Client Background
Colonnade is a Luxembourg-based non-life insurance company fully owned by Fairfax and established for a strategic expansion of the Fairfax insurance business in Central & Eastern Europe. It has over 450 employees, with a premium income exceeding 160 million euros.
Colonnade operates through branches in Ukraine, Czech Republic, Slovakia, Hungary, Poland, Romania, and Bulgaria.
What triggered the project launch
Financial companies are always subject to regulations from national governments within the operating markets and international industry standards. Conducting regular penetration tests is a mandatory procedure for Colonnade to confirm that client data is protected.
Solution
An External & Cloud Pentest was performed, including Wireless infrastructure assessment.

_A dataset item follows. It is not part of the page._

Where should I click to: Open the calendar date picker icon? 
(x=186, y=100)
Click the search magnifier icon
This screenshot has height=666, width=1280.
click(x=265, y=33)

Additionally, a phishing campaign, as an element of social engineering attacks, was carried out against the customer’s employees to compromise the company’s cybersecurity protection.
Methodologies
Our pentesting methodology is based on leading standards like PTES, NIST SP 800-115, OSSTMM, OWASP and improved by our own 15 years of experience.
Tools used
During pentesting, a full set of common pentester tools was used, but the main key to success was manual analysis, interconnecting individual vulnerabilities exploitation results to escalate privileges and demonstrate practical IT-infrastructure compromise.
Results
The cybersecurity assessment allowed us to focus Colonnade IT-staff’s attention on the most critical risks and options for compromising the Network perimeter, providing a detailed Technical Report with recommendations for handling the identified risks.
The Executive Report, as the main element, contains recommendations for improving the Information Security Management System – namely, processes and procedures, the implementation of which will prevent the occurrence of such vulnerabilities in the future.